By such process, the melt-shaped body of the polyimide precursor is
produced, preferably in a continuous manner. The melt-shaped body
of the polyimide precursor may be foamed continuously after the
closed state is released, but it is not efficient to conduct
melting and foaming for which conditions are completely different
in the same apparatus. In the process for the production of a
polyimide foam according to the present invention, it is not
necessary to continuously foam the melt-shaped body of the
polyimide precursor, and separate foaming can be preferably
conducted after the melt-shaped body has been subjected to a
cooling treatment once and stored.
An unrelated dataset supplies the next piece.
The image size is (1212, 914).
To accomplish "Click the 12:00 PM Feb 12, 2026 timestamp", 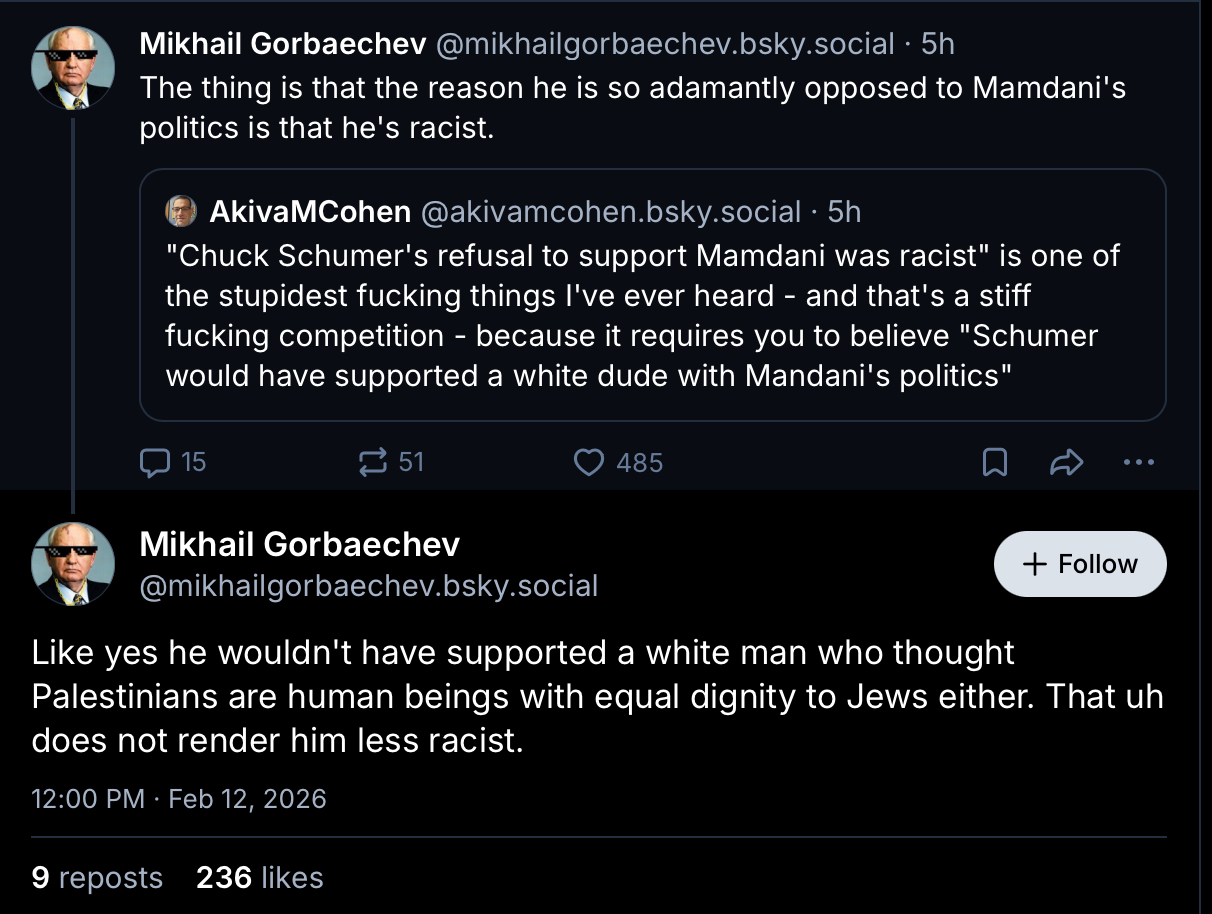I will 179,799.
The cooling treatment includes
not only positive cooling in a low temperature equipment such as a
refrigerator but also cooling by leaving the molten product at a
room temperature.
[0034] According to the process for the production of a polyimide
foam according to the present invention, a preferable polyimide
foam can be obtained by using the melt-shaped body of the polyimide
precursor obtained by melt-treating in a closed state the powder of
the polyimide precursor, and foaming the above-mentioned
melt-shaped body of the polyimide precursor by a heat treatment.
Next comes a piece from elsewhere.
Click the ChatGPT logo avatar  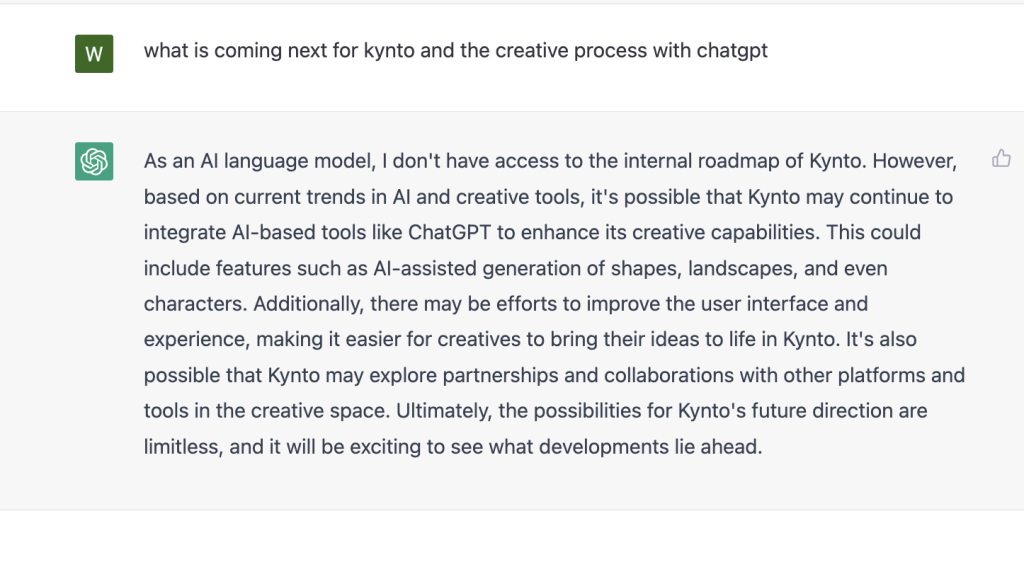94,161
This foaming step can preferably be conducted by adopting similar
operations and conditions to those for conventionally-known foaming
steps in which foaming is conducted by using a powder of a
polyimide precursor.
[0035] Although the heat treatment for obtaining the polyimide foam
by foaming the melt-shaped body of the polyimide precursor is not
limited as long as heating for foaming can be conducted, it can be
preferably conducted by using a heating apparatus, for example, an
oven or a microwave apparatus, or the like. The heat treatment
conditions (heating temperature, time and the like) at this time
can be suitably selected depending on the kind of the polyimide
precursor and the treatment amount.
[0036] In the case when heating is conducted in an oven, it is
necessary to conduct a heat treatment at a temperature range of
preferably 80 to 200.degree. C., more preferably 100 to 180.degree.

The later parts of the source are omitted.